There seemed to be a collective sigh of relief from the western Canadian cattle and beef industry when it was announced that JBS would be taking over management of the XL Foods Lakeside beef plant in Brooks. The reality is that there was a very good possibility that the plant was not going to reopen unless a white knight came to the rescue.
The financial hit the Nilsson brothers were going to have to take along with the ongoing acrimony between them and the CFIA would have made the operation difficult to start up again. It’s been estimated that the losses, including recalls, lawsuits, hedges, contracts etc. will be around $100 million. JBS wisely separated itself from any outstanding or future liabilities incurred by XL Foods before agreeing to manage the plant.
The arrival of JBS to rescue the plant is no surprise. Company representatives at cattle industry events over the past year have indicated that they were actively looking for a way to expand their operations into Canada. For the giant global JBS organization, Canada was one of the last significant beef-producing countries where they did not have a serious presence. One suspects that JBS might already have had exploratory talks with XL prior to the E. coli debacle.
Clearly that event would have expedited any interest JBS had in acquiring XL. It seems to have the best deal — figure out if the plant can make money and if it does, buy it. If not, walk away.
But if the industry is now relieved that JBS has arrived to save the day, that morning-after feeling may not be so pleasant once the company figures out what it needs to do to get the plant back on its feet. If there is one observation that the industry agrees upon it is that JBS knows how to operate big beef plants — its global success surely proves that. It has become known for acquiring processing plants that are in financial or operating difficulty and turning them around into viable operations.
The question that should arise for those who have a stake in the Brooks plant, from feedlot operators to plant workers, is how does it turn losers into winners? I expect the formula is pretty simple.

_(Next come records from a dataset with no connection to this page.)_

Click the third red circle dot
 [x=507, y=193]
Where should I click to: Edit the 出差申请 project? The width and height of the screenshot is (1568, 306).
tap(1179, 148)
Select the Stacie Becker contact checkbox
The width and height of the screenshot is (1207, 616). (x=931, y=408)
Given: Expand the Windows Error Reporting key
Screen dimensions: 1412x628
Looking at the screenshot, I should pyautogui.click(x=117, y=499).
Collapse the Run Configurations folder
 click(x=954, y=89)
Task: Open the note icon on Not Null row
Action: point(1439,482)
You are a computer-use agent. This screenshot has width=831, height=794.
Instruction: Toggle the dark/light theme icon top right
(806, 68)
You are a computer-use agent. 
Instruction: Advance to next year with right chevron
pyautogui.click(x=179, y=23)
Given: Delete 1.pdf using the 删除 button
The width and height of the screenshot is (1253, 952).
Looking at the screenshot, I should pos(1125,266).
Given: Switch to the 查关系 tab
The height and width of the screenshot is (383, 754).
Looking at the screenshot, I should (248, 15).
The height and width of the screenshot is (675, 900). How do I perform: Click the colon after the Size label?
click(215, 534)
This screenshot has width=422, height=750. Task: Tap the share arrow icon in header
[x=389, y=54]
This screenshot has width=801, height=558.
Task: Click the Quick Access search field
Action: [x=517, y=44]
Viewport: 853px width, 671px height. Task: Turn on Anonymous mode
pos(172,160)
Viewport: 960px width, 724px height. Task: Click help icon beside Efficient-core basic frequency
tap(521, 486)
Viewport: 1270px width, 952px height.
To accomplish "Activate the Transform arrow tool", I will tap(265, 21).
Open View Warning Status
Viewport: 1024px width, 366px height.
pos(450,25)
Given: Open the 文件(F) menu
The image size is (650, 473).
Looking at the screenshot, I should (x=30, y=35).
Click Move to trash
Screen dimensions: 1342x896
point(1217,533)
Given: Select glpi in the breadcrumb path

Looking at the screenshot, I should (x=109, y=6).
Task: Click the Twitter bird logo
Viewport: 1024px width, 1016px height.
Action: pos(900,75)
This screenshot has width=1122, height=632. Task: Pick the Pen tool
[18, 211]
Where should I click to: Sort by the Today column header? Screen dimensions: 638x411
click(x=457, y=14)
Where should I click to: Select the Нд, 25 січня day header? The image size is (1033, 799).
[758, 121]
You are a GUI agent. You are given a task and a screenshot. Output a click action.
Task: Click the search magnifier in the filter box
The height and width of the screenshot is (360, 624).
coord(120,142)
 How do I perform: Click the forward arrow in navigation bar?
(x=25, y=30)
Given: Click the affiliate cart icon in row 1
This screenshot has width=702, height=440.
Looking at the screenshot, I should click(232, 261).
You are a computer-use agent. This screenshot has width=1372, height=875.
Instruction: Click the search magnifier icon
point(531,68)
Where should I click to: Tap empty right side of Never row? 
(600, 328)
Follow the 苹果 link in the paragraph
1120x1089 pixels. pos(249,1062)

First the positive side of the formula — JBS’s expertise in massive production will see its experience used to streamline efficiencies in the plant like never before. Next, its global marketing presence bodes well for increasing Canadian beef exports to new markets. JBS is easily equal to, or even better at Cargill in competing for markets anywhere, and has the deep pockets to wage market share battles with anyone. In addition, its sheer corporate global size and expertise should garner it some respect from the prickly CFIA. That should help in re-establishing realistic plant food safety programs and inspection protocols.
There is of course the other side of the coin in achieving plant viability and profitability — cost reduction. There would be a number of ways to do that and a longtime operator like JBS would know all the angles. If one agrees that JBS knows how to operate a big, low-cost beef plant, it would surely know how to buy cattle at the lowest price.
I expect that after the initial honeymoon period is over, feedlot operators are going to be faced with newly inspired JBS cattle buyers who will do what they have to, to acquire cattle at the lowest price. The reality is that meat plants anywhere are not usually successful because they have an overly generous livestock-buying policy.
It was discouraging to see the belligerence of the plant union boss in almost cheering the demise of the Nilsson’s management of the plant. Union officials may yet come to regret the loss of those good times if the other shoe drops in making the plant viable. It doesn’t take a genius to figure out that the other way to plant profitability is to radically reduce labour costs. One expects JBS operating expertise will see efficiencies implemented to reduce labour, and that probably will not mean reducing the line speed by half. In fact the production realities of JBS management may well come home to haunt the plant workers and their union.
For instance, meat processing and labour costs are considerably higher in Canada than they are in the U.S. The possibility is that JBS, after some learning experience, may just decide to eliminate most meat fabrication jobs at Brooks and ship carcasses to their underutilized American plants where labour costs are significantly lower. Considering the attitude and history of the union at the Brooks plant, one can see labour relations turning sour sooner or later.
One doesn’t like to rain on the parade of industry relief, but there is a reality with the Brooks plant, if JBS can’t make it successful, is not going to buy the facility. If that happens the plant’s life may be over. It has changed hands four times now and there may be no more white knights left to save it again.